Other than that, Vicki’s entire role in the serial is to follow the Doctor around being appreciative of his genius like some kind of temporally displaced cheerleader. It’s the beginning of an increasingly common phenomenon that is going to plague Doctor Who in future years – that of the female character simply being there to reflect the Doctor’s greatness back to him with her adoration. It is not an improvement.

Vicki looks adoringly at the Doctor

Ian and Barbara manage finally to escape with the help of Nero’s slave buyer, Tavius, who is apparently motivated by his Christianity. No comment.

And yet for all its farcical, genre-clashing, whacky sexual assault hijinks, The Romans only jumps the shark when it embraces the conspiracy theory that Nero started the fires of Rome so he could rebuild it in his own image.
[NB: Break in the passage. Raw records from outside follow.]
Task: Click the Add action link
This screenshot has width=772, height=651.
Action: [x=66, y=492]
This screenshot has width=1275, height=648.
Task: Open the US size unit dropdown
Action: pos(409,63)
Not only that but the Doctor intentionally inspires him to do it so he and Vicki can escape. Nero may have “fiddled while Rome burned” but he did not set the fire and he certainly didn’t do it deliberately.

To be fair to Spooner (though it gives me some pain to do so) The Romans is not supposed to be taken in any way seriously. It’s instead supposed to be a kind of Carry On Nero and we’re supposed to be amused by its historical distortions. But whereas the Carry On films – love them or hate them – were clear farce from beginning to end, The Romans with its children’s television tone and epic film subplot instead gives the impression that it’s the writer who thinks that, for example, rape is funny. Or that Nero really did burn down Rome and the only nod to historical revisionism is that the Doctor gave him the idea.

The image of Nero playing his lyre and cackling with glee while the flames devoured his city might have been powerful if the whole thing wasn’t nonsense. Nonsense that, despite its detours into high farce, is packaged as something that is not nonsense.

Nero fiddles while Rome burns -but with a lyre, of course

Ian and Barbara make it back to the villa before the Doctor and Vicki, which means their two companions arrive back unaware the two were sold into slavery at all. By the time they return, Ian and Barbara are once again lounging around, which leads the Doctor to accuse them of idleness – much like my parents used to when they came back from work in the evening to find me back in front of the TV without seeing the 8 hours of study I did in between. Some experiences are universal.

Ian and Barbara laugh at the absurdity of it before they all return to the TARDIS and leave. Eazal and I attempt to laugh at the absurdity of this episode but we’re still too full of rage.

The Romans happened. I somehow managed to review it. And now thankfully I can move on. At least until Spooner writes another historical and I’ll discover these emotions anew.